## BEGIN

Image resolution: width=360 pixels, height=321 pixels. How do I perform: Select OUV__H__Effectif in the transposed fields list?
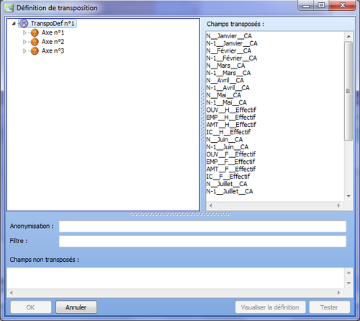231,110
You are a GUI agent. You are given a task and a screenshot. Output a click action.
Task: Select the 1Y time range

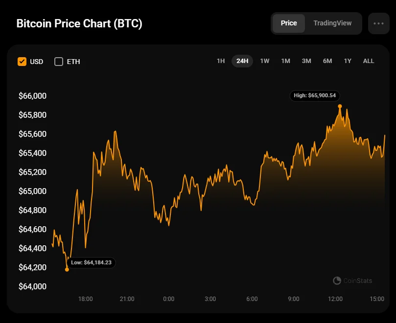pos(348,61)
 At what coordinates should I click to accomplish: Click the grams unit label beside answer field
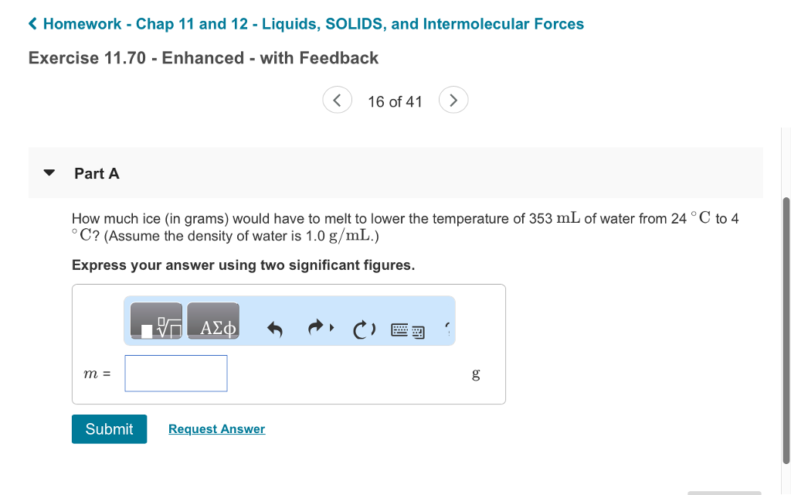[475, 374]
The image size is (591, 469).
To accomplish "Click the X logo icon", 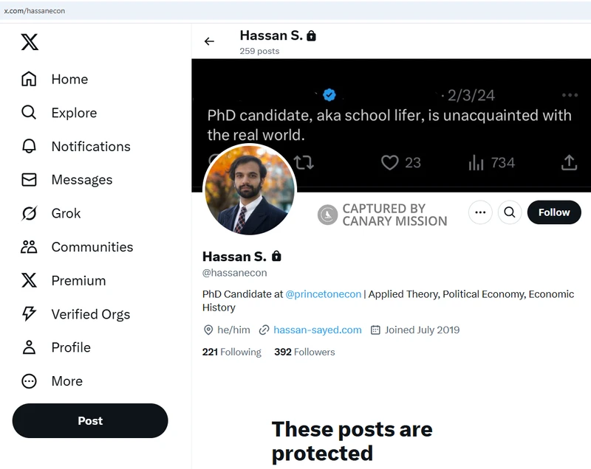I will [30, 42].
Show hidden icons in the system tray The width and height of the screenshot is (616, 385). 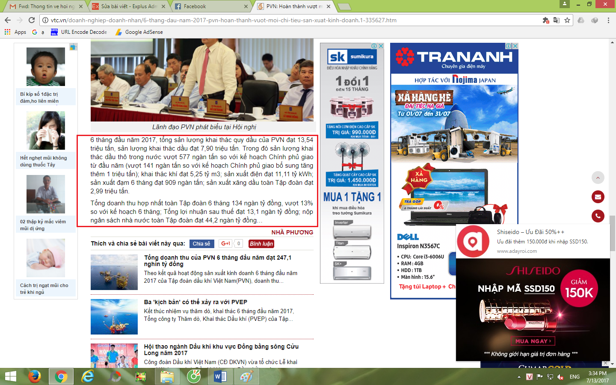pyautogui.click(x=519, y=377)
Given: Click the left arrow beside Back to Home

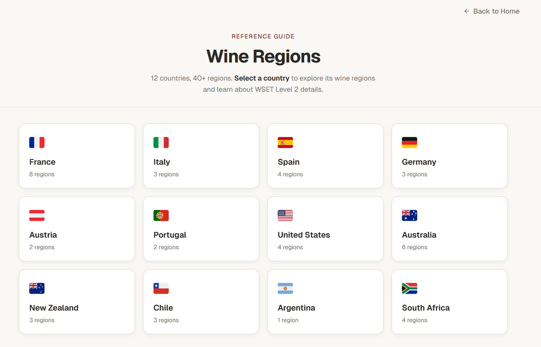Looking at the screenshot, I should [466, 11].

## END

Exercise requirements: List every line above that contains the word "beside". Case counts, so copy only the lines where it appears with the same capitals.

Completed exercise:
 At what coordinates should I click to accomplish: Click the grams unit label beside answer field
Given: Click the left arrow beside Back to Home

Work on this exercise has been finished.